Serenity – or (back to) Nature
The other day I went for a walk out to Tonquin Beach. A five-minute walk from my doorstep takes me to the start of the trail. From there, I meander another 5 minutes through the rainforest and I am on the beach…
It is a soft grey evening (yes, this time of year, 4pm is evening…). Tonquin is a small beach, but the tide is low, so the beach is nearly as long as it gets, maybe 400 or 500 m? I touch the rock at the south end with my rubber boot, as is the custom. The winter surf curls beside me and I turn and now follow the tideline towards the north end. The sky is grey. The sun setting over the open ocean touches the cloud-bottoms with hints of peach and rose.
I take a deep breath of cool salt air. I exhale slowly, then focus on breathing steadily, deliberately: in with the good, out with the bad, letting go of thoughts of deadlines, overdue obligations, mortgage payments, year-end tasks, as I gaze out to sea.
A flash of black on the water catches my eye. I watch the spot as I walk the waveline, stomping through the salt water in my gumboots. A moment later, it reappears: two large dark faces, the silhouetted, crumpled brows of a pair of male steller sea lions, swimming side-by-side into Tofino Harbour against the swift ebb current. I stop to watch them, letting the salt waves swirl around my boots.
I breathe out. Forcefully. Out with the bad, in with the good. And while I watch the sea lions, another black shape appears – even closer, at the edge of the break. The rounded face of a harbour seal hangs by the peaking wave-crests, turning his head left then right, as he watches me.
Here I live, a stone’s throw from Nature (yes, Nature with a capital N). That’s what I came to Tofino for, some 15 or so years ago, to live on the edge (or, hopefully, beyond it). Yet I realize that I have barely spent any time out in Nature for several years now!
I have been messing up on my life plan… (and, by the way, didn’t I go through this exact same thought process a year ago, when I promised byself that this summer I would get back in my kayak, back into the wilderness, But what’s happened?)
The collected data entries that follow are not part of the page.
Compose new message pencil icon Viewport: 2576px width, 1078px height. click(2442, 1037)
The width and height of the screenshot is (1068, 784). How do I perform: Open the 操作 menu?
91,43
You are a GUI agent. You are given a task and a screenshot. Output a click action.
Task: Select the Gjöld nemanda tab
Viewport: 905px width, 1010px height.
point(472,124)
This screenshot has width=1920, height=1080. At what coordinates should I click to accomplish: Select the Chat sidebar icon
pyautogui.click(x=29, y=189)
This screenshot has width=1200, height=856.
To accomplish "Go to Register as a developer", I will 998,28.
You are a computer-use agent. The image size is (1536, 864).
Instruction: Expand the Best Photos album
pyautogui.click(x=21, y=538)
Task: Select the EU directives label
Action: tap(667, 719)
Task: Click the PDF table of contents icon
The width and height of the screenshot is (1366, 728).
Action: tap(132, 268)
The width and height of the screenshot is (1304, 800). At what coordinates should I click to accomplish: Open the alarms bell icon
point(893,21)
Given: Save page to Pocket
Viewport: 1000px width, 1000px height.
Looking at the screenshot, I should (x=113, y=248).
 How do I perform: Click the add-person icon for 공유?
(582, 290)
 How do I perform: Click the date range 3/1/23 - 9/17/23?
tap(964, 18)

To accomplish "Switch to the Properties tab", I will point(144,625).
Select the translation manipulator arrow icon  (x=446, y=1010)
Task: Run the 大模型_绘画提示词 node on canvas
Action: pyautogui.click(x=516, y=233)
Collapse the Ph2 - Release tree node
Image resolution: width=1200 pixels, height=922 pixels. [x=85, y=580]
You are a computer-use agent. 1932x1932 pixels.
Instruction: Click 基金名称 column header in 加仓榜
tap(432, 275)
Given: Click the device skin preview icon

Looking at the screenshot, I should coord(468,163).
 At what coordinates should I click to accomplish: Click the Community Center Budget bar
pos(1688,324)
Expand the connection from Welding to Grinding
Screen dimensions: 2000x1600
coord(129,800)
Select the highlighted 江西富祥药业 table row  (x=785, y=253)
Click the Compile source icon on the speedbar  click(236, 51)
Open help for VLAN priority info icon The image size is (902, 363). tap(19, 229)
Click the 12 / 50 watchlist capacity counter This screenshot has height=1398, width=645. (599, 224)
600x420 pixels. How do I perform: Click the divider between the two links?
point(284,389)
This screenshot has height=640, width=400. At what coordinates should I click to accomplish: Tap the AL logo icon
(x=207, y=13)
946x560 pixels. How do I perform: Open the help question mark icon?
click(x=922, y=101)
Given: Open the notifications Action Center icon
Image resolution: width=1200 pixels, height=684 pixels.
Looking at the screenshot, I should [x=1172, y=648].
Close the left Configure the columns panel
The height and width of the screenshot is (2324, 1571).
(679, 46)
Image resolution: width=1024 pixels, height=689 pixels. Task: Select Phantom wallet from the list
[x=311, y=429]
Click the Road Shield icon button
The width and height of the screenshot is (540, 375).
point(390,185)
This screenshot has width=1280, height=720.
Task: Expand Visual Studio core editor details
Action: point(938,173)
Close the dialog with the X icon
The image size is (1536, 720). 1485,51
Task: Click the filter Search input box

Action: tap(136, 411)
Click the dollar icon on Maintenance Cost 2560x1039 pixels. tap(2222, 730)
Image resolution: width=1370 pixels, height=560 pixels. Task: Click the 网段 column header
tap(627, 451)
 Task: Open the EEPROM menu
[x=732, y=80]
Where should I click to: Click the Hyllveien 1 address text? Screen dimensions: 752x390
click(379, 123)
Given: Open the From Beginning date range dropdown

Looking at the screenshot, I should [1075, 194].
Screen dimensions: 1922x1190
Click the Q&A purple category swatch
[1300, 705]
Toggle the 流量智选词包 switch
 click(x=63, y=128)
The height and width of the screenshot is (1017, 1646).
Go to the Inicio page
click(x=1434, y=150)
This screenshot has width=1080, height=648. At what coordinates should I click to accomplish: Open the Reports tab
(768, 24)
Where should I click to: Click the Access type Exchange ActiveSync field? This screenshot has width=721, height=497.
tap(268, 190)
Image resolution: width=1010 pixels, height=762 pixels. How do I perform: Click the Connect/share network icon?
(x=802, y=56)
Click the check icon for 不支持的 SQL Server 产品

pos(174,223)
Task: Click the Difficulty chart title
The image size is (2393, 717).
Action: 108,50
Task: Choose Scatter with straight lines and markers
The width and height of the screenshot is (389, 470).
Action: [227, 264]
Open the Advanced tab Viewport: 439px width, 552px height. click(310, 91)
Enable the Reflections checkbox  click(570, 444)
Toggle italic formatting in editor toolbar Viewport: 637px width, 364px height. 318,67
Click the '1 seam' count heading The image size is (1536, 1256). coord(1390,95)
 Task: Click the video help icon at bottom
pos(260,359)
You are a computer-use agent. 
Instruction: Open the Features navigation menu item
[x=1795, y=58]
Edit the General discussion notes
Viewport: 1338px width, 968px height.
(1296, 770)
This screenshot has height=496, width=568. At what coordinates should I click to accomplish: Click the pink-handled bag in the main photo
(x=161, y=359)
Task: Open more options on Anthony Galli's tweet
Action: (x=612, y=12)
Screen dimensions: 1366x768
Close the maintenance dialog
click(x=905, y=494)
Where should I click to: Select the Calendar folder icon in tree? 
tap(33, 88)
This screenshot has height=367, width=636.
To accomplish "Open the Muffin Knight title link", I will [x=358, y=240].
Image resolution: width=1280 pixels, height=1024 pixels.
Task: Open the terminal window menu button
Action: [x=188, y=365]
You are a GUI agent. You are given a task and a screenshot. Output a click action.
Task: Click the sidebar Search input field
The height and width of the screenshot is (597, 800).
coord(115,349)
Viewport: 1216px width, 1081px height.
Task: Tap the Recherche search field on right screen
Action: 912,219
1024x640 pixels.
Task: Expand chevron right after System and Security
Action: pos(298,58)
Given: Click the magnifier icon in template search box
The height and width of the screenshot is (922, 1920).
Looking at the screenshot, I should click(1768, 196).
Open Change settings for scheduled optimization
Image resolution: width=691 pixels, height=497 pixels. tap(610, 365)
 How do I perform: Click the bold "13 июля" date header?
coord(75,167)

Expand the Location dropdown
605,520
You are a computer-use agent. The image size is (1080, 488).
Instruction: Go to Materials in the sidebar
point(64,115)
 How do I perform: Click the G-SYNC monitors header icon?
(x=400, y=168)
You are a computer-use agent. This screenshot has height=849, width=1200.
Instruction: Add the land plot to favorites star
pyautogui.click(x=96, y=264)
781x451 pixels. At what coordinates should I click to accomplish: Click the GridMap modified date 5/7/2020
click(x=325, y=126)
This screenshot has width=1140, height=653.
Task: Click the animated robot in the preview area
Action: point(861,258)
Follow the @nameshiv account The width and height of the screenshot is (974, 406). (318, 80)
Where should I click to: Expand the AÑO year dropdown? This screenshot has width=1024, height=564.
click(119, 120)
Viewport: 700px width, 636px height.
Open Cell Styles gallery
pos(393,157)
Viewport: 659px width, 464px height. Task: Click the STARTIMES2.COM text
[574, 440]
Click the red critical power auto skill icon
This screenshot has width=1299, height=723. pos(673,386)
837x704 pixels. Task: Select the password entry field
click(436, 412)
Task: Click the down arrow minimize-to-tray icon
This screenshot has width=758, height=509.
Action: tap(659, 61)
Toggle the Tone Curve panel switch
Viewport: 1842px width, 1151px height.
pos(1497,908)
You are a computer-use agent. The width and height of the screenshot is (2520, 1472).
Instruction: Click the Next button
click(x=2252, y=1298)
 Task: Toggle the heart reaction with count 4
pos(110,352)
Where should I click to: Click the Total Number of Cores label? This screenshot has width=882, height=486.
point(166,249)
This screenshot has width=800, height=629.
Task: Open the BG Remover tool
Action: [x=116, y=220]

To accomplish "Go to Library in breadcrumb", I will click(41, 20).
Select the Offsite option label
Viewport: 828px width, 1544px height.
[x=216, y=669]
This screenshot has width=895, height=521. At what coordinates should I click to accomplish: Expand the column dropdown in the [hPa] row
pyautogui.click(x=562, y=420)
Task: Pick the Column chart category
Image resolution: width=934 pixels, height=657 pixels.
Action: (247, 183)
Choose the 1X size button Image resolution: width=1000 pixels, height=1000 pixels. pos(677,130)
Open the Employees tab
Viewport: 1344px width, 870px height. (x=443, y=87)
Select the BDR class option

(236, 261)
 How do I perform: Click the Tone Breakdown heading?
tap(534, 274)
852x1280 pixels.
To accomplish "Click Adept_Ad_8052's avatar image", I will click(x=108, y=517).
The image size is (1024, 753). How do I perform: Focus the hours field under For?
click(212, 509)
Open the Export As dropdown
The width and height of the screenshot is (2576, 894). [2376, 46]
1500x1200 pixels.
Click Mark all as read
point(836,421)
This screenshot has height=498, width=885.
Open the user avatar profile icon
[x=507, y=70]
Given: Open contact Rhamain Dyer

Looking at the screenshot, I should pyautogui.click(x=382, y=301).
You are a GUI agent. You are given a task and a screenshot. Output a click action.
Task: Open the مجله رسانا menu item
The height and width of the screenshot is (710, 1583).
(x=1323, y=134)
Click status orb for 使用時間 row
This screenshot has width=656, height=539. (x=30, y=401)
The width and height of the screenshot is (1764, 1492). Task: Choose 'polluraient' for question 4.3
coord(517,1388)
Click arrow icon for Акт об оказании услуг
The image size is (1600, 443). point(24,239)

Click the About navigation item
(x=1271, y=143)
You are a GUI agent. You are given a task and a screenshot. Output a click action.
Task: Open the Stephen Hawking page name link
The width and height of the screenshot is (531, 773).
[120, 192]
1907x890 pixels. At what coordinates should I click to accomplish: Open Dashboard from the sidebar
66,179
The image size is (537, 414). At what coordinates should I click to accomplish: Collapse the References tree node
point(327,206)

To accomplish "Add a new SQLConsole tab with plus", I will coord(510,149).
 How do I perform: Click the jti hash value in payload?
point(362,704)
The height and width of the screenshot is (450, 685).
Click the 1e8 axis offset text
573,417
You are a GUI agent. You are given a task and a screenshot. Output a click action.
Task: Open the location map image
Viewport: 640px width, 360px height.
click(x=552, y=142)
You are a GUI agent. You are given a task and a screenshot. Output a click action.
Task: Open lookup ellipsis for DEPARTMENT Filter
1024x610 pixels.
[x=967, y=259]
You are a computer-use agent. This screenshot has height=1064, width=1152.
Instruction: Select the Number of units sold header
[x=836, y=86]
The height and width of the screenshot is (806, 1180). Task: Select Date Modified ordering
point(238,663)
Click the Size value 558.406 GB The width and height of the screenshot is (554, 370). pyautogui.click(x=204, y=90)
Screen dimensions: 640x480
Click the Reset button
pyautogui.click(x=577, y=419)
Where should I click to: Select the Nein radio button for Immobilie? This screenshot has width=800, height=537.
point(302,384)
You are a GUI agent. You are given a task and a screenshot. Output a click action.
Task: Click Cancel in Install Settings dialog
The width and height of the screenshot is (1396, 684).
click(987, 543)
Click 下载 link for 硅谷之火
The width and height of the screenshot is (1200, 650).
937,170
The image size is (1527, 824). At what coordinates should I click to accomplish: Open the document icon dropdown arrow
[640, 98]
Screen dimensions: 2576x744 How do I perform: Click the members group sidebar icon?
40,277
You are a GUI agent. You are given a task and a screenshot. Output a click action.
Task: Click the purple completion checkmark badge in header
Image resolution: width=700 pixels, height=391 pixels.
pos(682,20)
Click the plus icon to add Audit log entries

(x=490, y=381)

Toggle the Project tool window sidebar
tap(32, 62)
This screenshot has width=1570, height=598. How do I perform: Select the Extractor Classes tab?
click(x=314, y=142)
It’s a tough time to be a writer, with magazines folding left and right (National Geographic Adventure mag folded earlier this month!) and with web media not having any model by which they can charge users… and therefore pay their writers. I’ve been stressing so much about planning my career, plotting out how I can survive (financially) in this world… that I am forgetting to simply live in this world, to appreciate the parts of it that I value, that feed me.
I don’t have an answer. It is a tough period for me. If I am to partake in society, I have to earn a living in it (where “living” equates to $$). In that case, my Nature time comes down to being “vacation”. And taking vacation is pretty hard to justify, when you are self-employed in a seemingly dying industry. Or, the alternative: I return to Nature… and leave the conventions of our Society behind?
I’m not sure what I’ll do in the long run. But I know that on the shorter term, I have to make time to get “out there” more. To feed my soul. Because, right now, I am living the worst of both worlds.
As far as towns go, Tofino is lacking in many things – it is expensive to live here; our schools and hospitals are underfunded and the services are under threat; we don’t have facilities like sports centres or movie theatres or shopping malls. The trade-off is that we have the grandeur of Nature, the rainforests and oceans that make Clayoquot Sound one of the world’s cradles of biodiversity, at our doorstep. But if I am not going to take advantage of what this place has to offer, what am I doing living here?
So I sit here, tapping away in front of the computer screen, warm in this room with my electric heat and electric lights and the radio chattering away, thinking of those sea lions and that curious seal, and of the whales and the bears and the sandpipers and the eagles, and of the barnacles and mussels that right now are being washed by cold sea-surf on the new moon’s rising tide, all of them living their lives right here, all around me, and reminding me that there is so much more, so much more, out there.
Absolutely beautiful pictures, Jacqueline. I echo your sentiments. It’s too easy to get caught up in the day-to-day busy tasks and miss out on the real things: Nature, capital N.
Hello Jackie! Nice to read your blog for a break. This summer, while jogging on the neighbouring streets, I strained my left foot.. as a result, I was forced for a couple of months to take a whole afternoon off at least once a week and do a couple of hours of fast hiking on the closest sections of Bruce Trail on the Niagara Escarpment. Beside biking, it was the only way and place I could get some serious cardio exercise done and feel at peace with myself. I was lucky to be able to do this and it reminded me of my older days in my home country when I used to roam so often the valleys and the peaks of the mountains where I grew up. Nothing else can give me so much peace and beauty… so please, walk those beaches and forests and the mountains on the island for me too (I am not that good with the kayak :)). Happy New Year from us!